En estas paredes cuelgan pinturas realizadas a lo largo de ochenta años: ¡bien podría ser una muestra acerca de la historia de la pintura! Apócrifa y absurda. Sin pretensiones pedagógicas, teóricas o de justicia poética. Con el espíritu del vivo dito de Alberto Greco de los 60, señala con su dedo índice la rara ocurrencia de situación familiar en conjunción con la elección repetida a lo largo del tiempo por Tiziana, Duilio y Orlando. Al mirar sus pinturas tal vez se materialice el cuarto participante de esta exhibición: un otro Pierri, de nombre Lxs. Ser cuasimonstruo, resultado de la conjunción de tres vidas consecutivas dedicadas a una búsqueda en común.


"Melancolía", Orlando Pierri, temple sobre tabla,32 x 25 cm, 1945.




2

Lxs es un ser atemporal pero anclado acá, en Buenos Aires, y más o menos ahora. Su historia comienza cuando, siendo un joven de familia inmigrante en la década del 30 ya tenía en claro que quería dedicarse profesionalmente a la pintura lo que, en aquel momento, significaba ir de viaje de estudios a París, entrar en contacto con las vanguardias artísticas experimentales y volver para poner en acto las ideas aprendidas. Su furor juvenil y destreza le ganan un lugar entre los mejores y más interesantes artistas de la época. Con los años las investigaciones se vuelven tal vez más íntimas, y se alejan de la primera línea de batalla, pero nunca deja de trabajar. Pasa el tiempo y pasan las
pinturas, decenas de ellas y, superada la mitad de siglo, Lxs siente que su cuerpo tiene nuevas energías. Pronto va a estar dispuesto, una vez más, a ser un joven despreocupado. Esta renovación le genera problemas con las instituciones, no sabe bien si quiere pintar, hacer música o simplemente viajar por el mundo. Viaja a Europa a ver en qué andan por allí. Insatisfecho vuelve a un país en pie de guerra contra su Estado. Frente a esta situación, decide finalmente mudarse a Nueva York, epicentro del arte de vanguardia de la época. Corren los años 80, la cultura pop, el arte callejero, la música, el under se entremezclan generando una enorme ebullición.
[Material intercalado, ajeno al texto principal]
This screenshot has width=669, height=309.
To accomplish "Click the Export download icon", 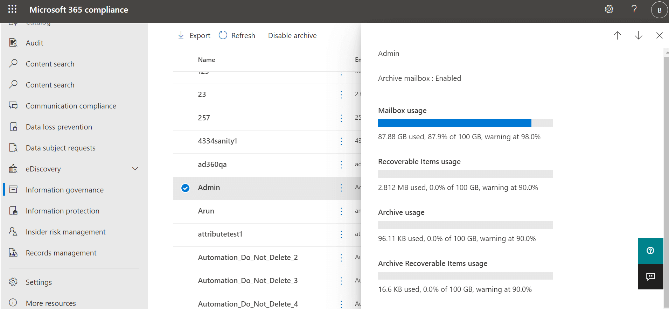I will click(181, 35).
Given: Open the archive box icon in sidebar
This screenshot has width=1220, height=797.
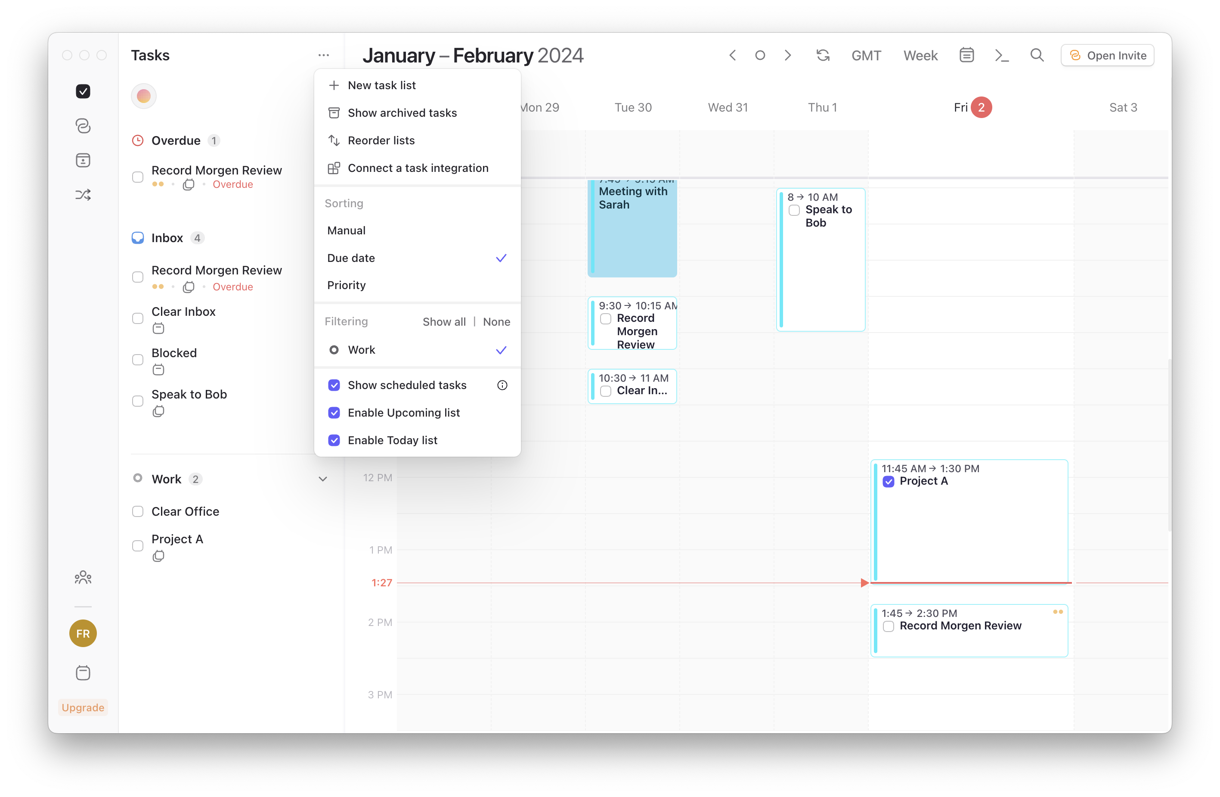Looking at the screenshot, I should (x=83, y=160).
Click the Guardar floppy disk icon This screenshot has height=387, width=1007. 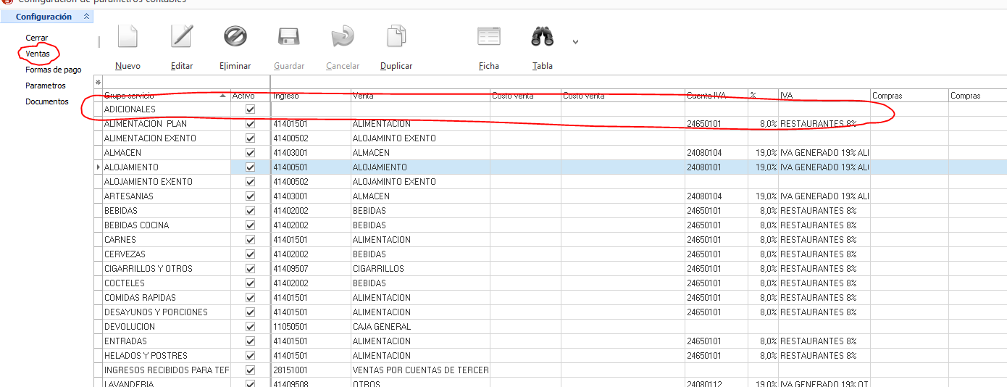[x=289, y=36]
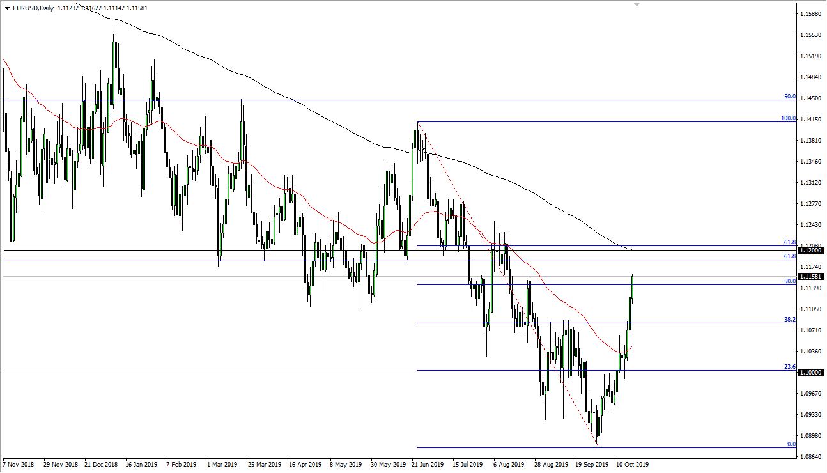Click the 23.6 Fibonacci level label

click(x=791, y=367)
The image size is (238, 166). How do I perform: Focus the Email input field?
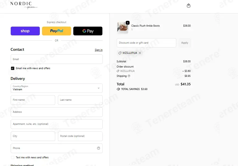57,59
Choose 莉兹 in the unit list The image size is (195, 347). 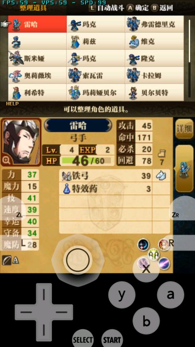(96, 41)
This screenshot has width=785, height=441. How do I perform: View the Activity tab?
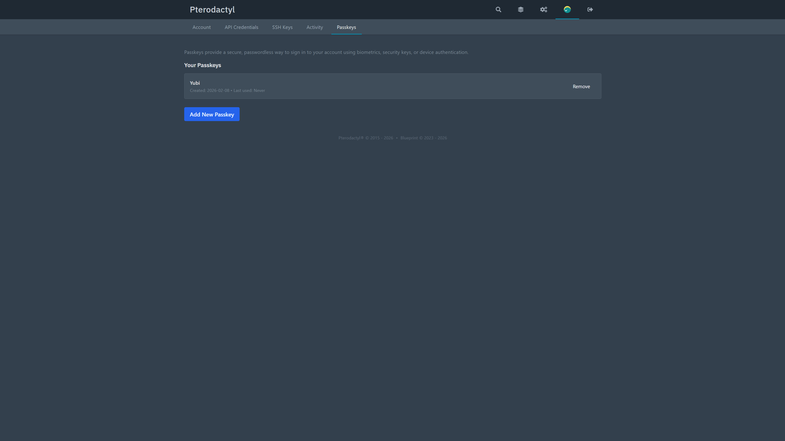click(314, 27)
Allí se inserta como otro artista de mundo en la gran metrópolis en busca de su parte. Pero Lxs no olvida Buenos Aires. Sigue en constante diálogo, lo cual le permite, después del fin de la dictadura, volver por períodos cada vez más largos, hasta radicarse otra vez en el país. Muestra en las galerías y museos más importantes, gana premios, y sigue pintando. Prueba nuevos materiales, los tamaños de sus obras se hacen más grandes. Pinta. Viaja. Vive. Lxs gana nuevamente su lugar dentro del mundo del arte profesional local. Pinta. Con el cambio de siglo, cambia todo. Crisis por dentro y por fuera. Ahora Lxs es una joven dinámica. Ya vienen anunciando desde hace tiempo, el futuro es femenino. Todavía casi adolescente (una vez más), está en los lugares que hay que estar, participa de concursos y habita el sistema del arte como una artista avezada. Así llegamos a la sala 7 del Centro Cultural Recoleta, lugar de nacimiento y residencia de Lxs. Necesitamos la perspectiva que otorga el paso el tiempo para seguir hilando su historia. Sin embargo, sí podemos decir que parecería que su constante compañera, la pintura, navega los años a su lado, dialogando, enseñándole, jugando.





Tres

Lxs es muy prolífico. Cubre las paredes de la sala con sus obras, de épocas y estilos diferentes… es una retrospectiva en vida, de sus primeros ochenta años. ¿Cómo seleccionar las pinturas que den cuenta de tan largo proceso?. Existen métodos analíticos y comprensivos, empezando por el principio y siguiendo hasta el final. Pero no creo que esa manera vaya a funcionar en este caso. Toda línea temporal es, en definitiva, caprichosa, subjetiva. Es cuestión de contar una historia. Empecemos por atrás, en donde estamos todos nosotros ahora mismo, y que conocemos (no por lo que nos cuentan
los libros y los profesores, sino porque lo estamos viviendo). Hacemos un nudo y tejemos hacia atrás. El final del relato será ese momento hace tanto tiempo, cuando los formatos de las obras de Lxs son pequeños y sus colores engamados. Más adelante, experimenta con nuevos materiales y paletas más violentas. Para luego llegar a las obras pintadas en nuestros días, que parecen sintetizar todas estas experiencias pasadas y llevar dentro de sí una atemporalidad en donde todos los tiempos coexisten. Lo que queda en evidencia es cómo Lxs muta, mezcla, pelea en y con la superficie pintada.
Pueden cambiar los materiales y los formatos, pero esta búsqueda queda siempre dentro de los límites de la tradición de la pintura, sobre todo porque cada batalla que lleva adelante reenmarca o redefine la pintura tradicional.
No hay que olvidar, además, que las pinturas que nos encaran se saben más que mera imagen. Son presencias y tiempos y memorias y texturas y olores y tamaños. E imágenes.



Coda

El contexto en que se observa un cuadro o que se pinta lo influye: la misma obra se va a pintar y ver de manera diversa en diferentes momentos y lugares de la historia. Dentro del campo pictórico, la aparición de la fotografía significó un cambio de paradigma total, una especie de Big Bang que vuelve el marcador a 0. Si bien ver obras realizadas en 1936 y en 2016 es enfrentarse a cabezas muy diferentes, por lo menos ambas están de este lado del horizonte de eventos, de ese punto sin retorno. Antes de la foto, la pintura debía registrar ciertos eventos, personajes, momentos de la realidad con pretensiones de objetividad, pero ya no. En esta etapa ilimitada, cada cuadro es una posibilidad, una mirada, una manera, una historia de aprehender el mundo a escala humana. Tanto al producirlo, como al observarlo.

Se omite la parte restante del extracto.